BEGIN Exercise materials

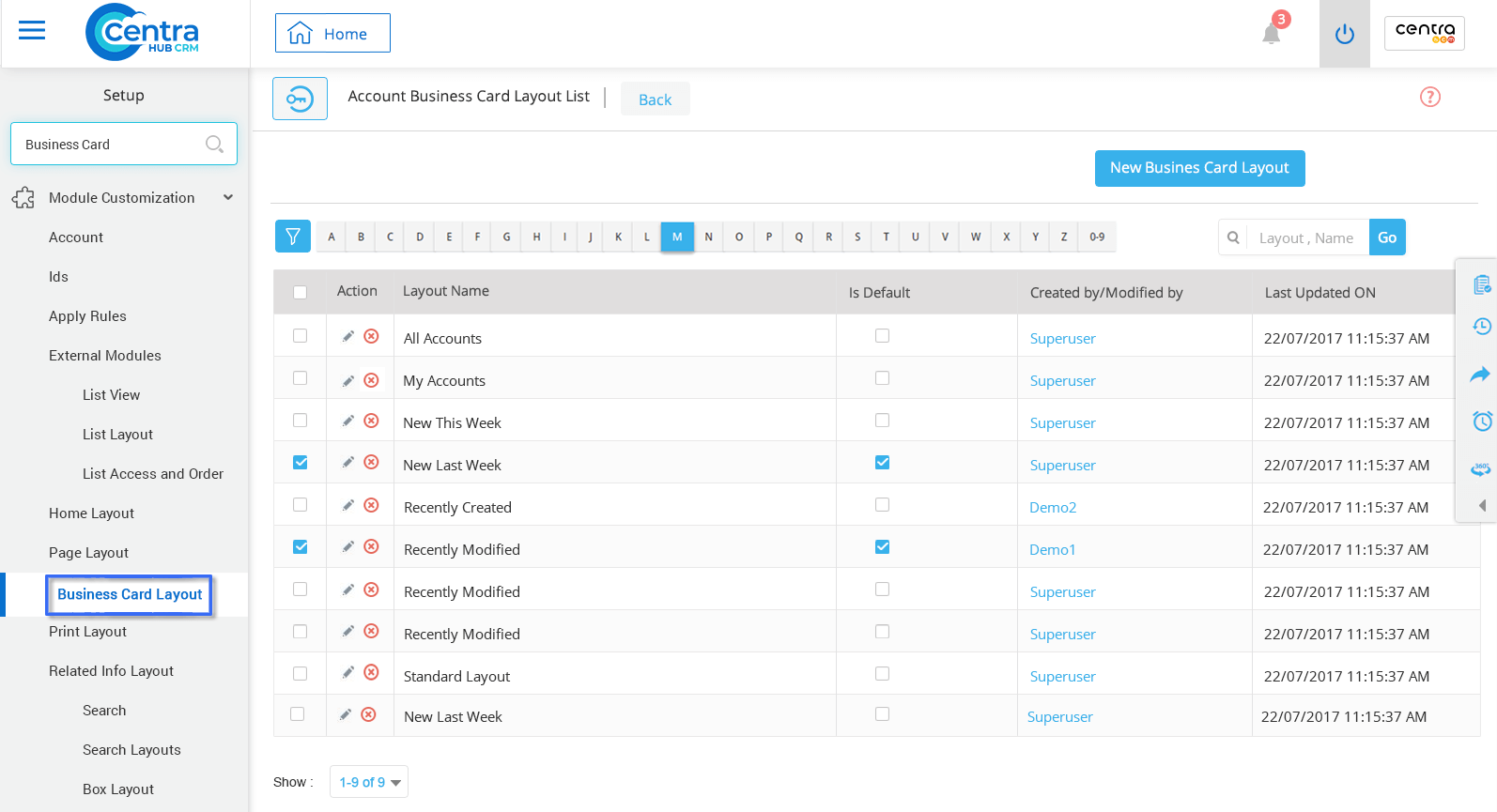Image resolution: width=1497 pixels, height=812 pixels.
Task: Toggle Is Default for New This Week
Action: [882, 421]
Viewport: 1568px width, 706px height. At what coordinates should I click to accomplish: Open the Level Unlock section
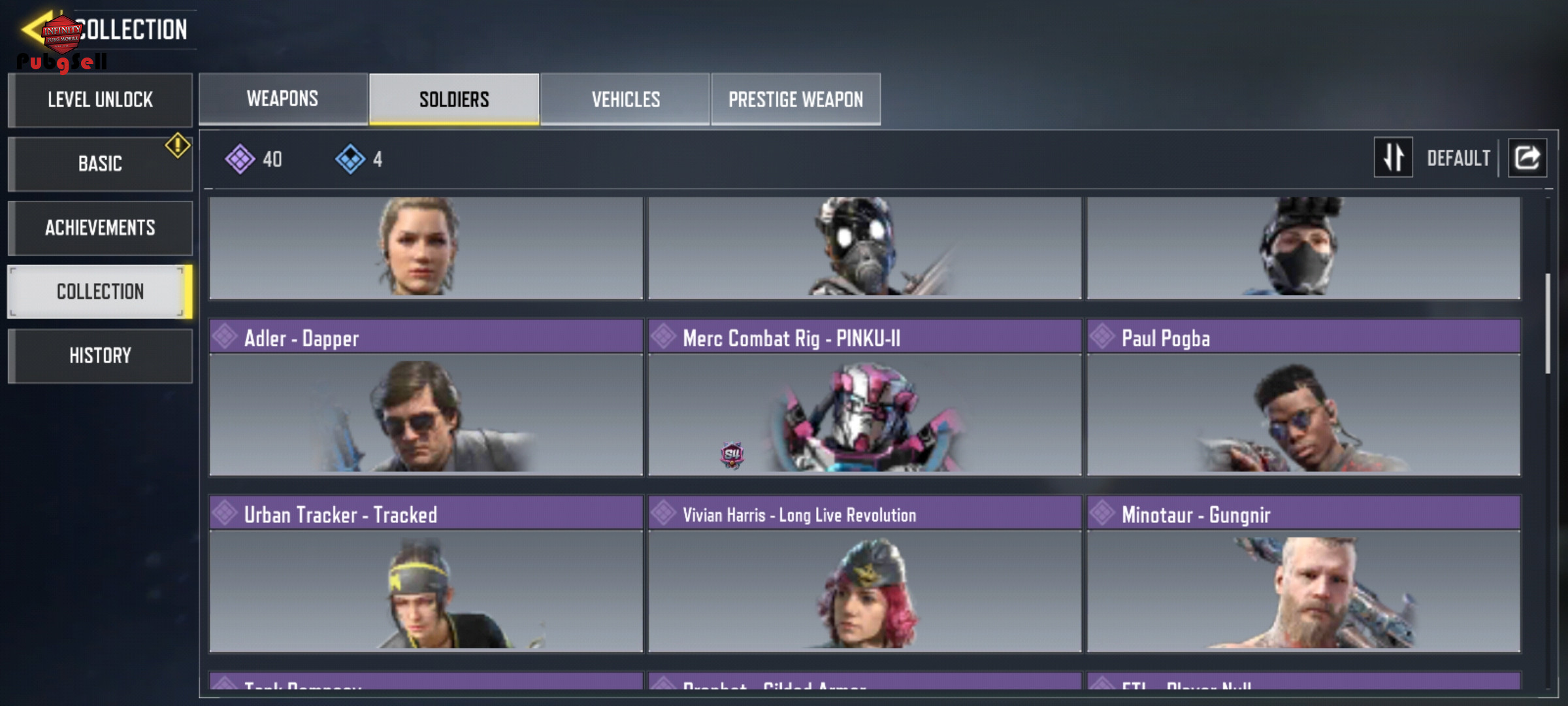(x=100, y=100)

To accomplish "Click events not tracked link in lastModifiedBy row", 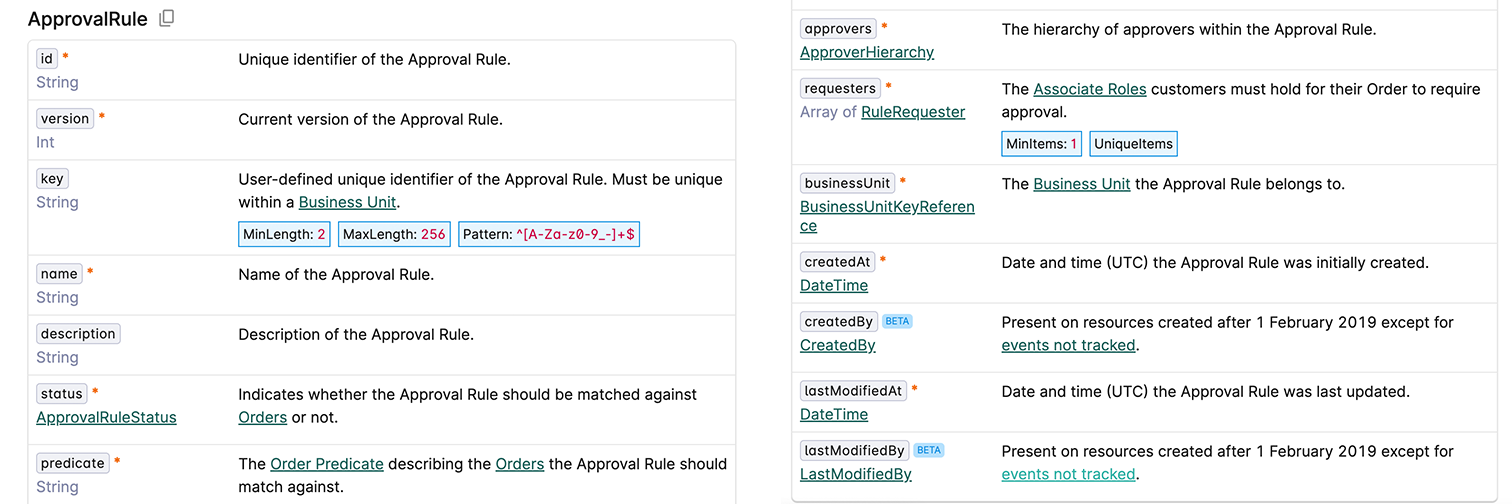I will pos(1069,474).
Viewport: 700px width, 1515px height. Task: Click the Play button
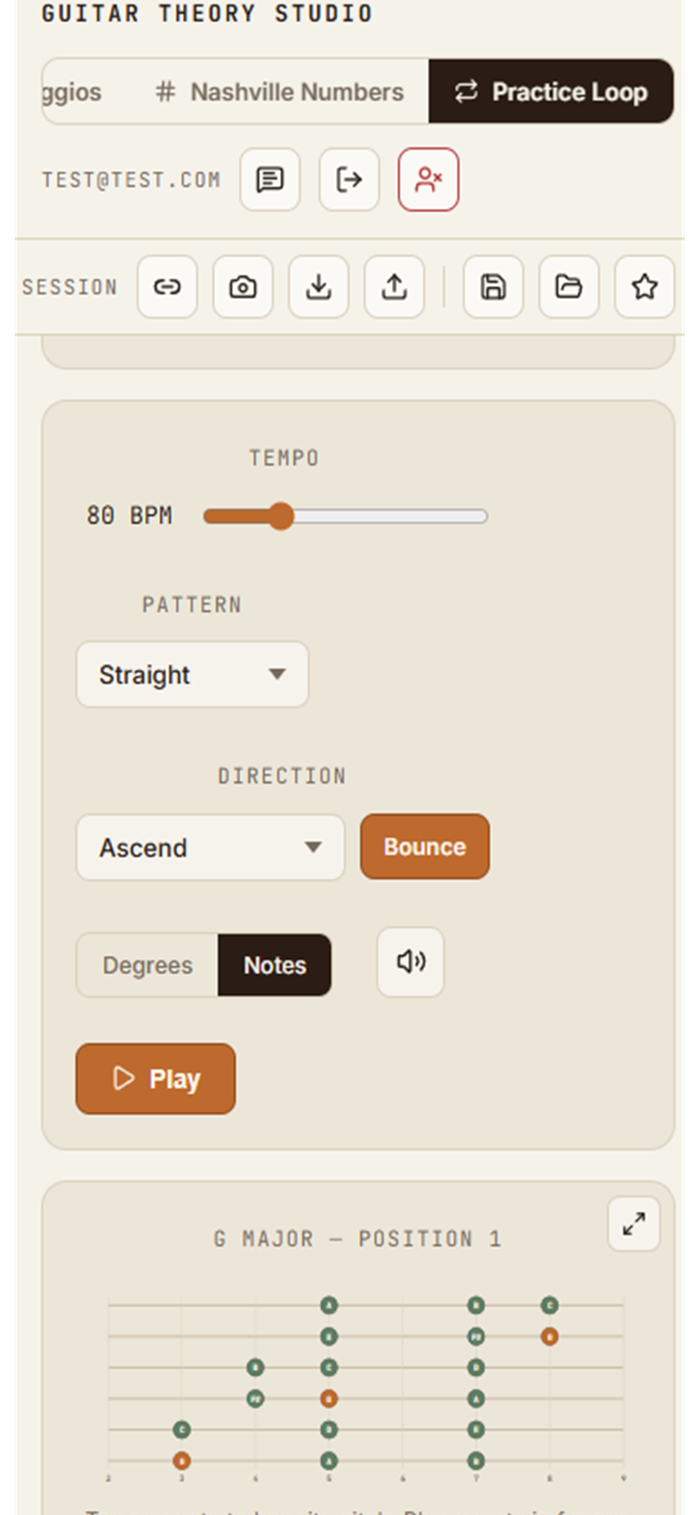156,1079
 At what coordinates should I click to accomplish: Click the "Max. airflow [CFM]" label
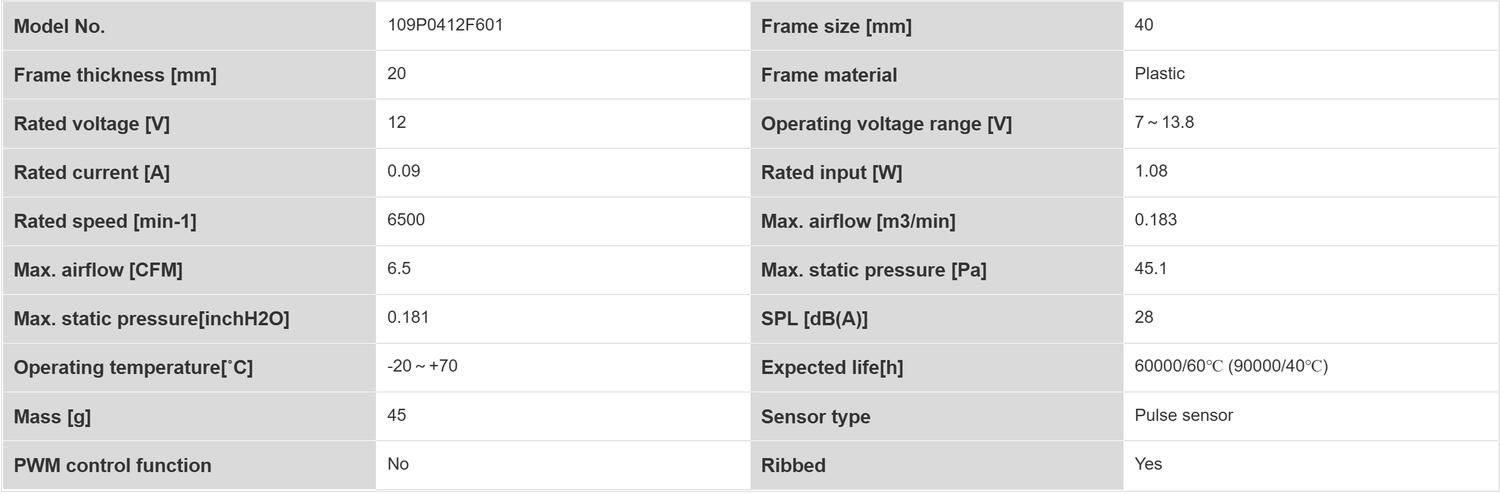click(x=98, y=270)
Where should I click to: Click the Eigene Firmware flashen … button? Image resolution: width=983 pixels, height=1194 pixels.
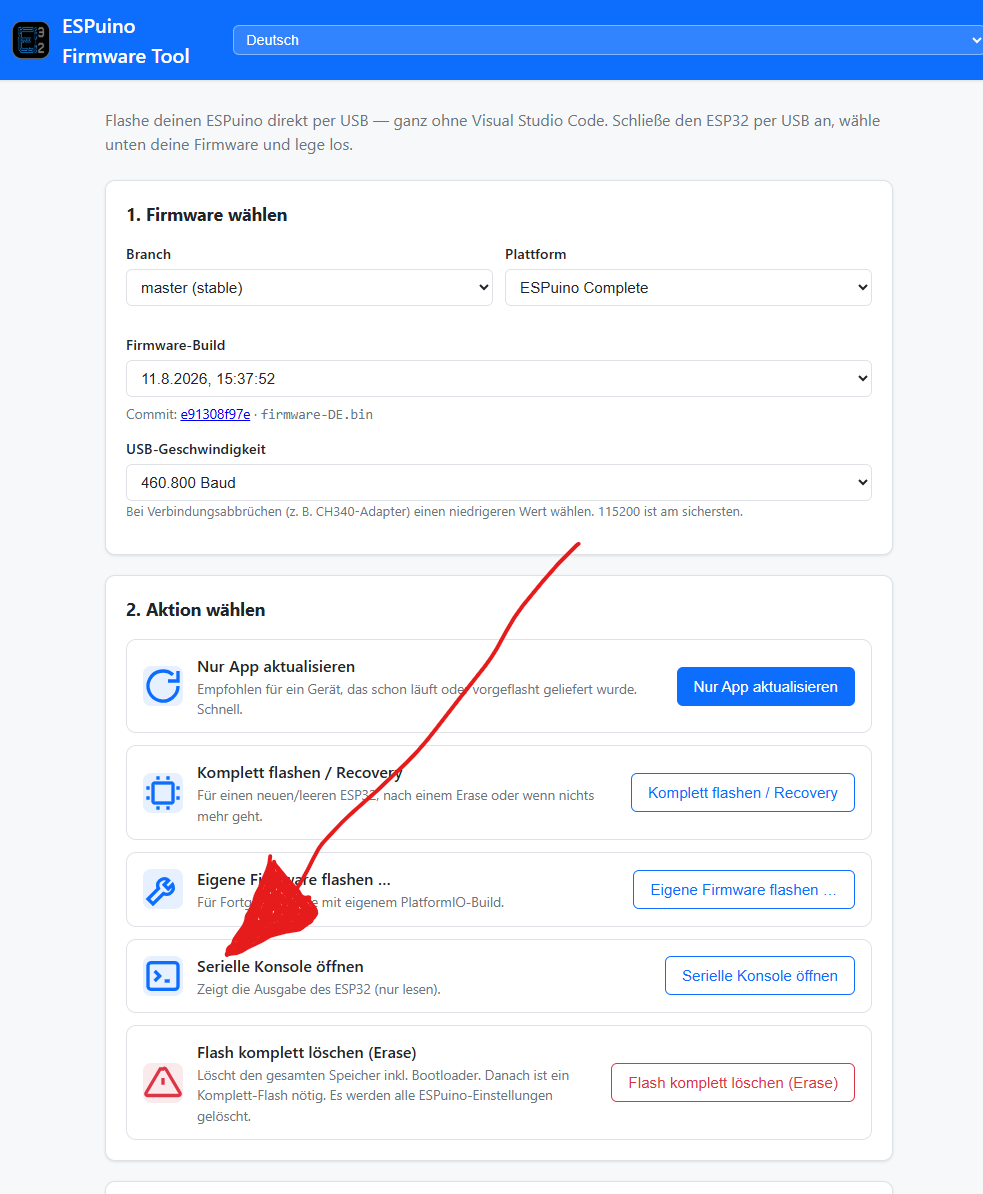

END Exercise materials

How to complete this task:
Your output should consist solely of the lines from the line containing "Viewport: 700px width, 1515px" through the last line of the entries, verbatim, minus any pictures.

Answer section:
Viewport: 700px width, 1515px height. Task: Click the Play button
156,1079
 At what coordinates should I click to accomplish: Click the "Max. airflow [CFM]" label
click(x=98, y=270)
Where should I click to: Click the Eigene Firmware flashen … button? Image resolution: width=983 pixels, height=1194 pixels.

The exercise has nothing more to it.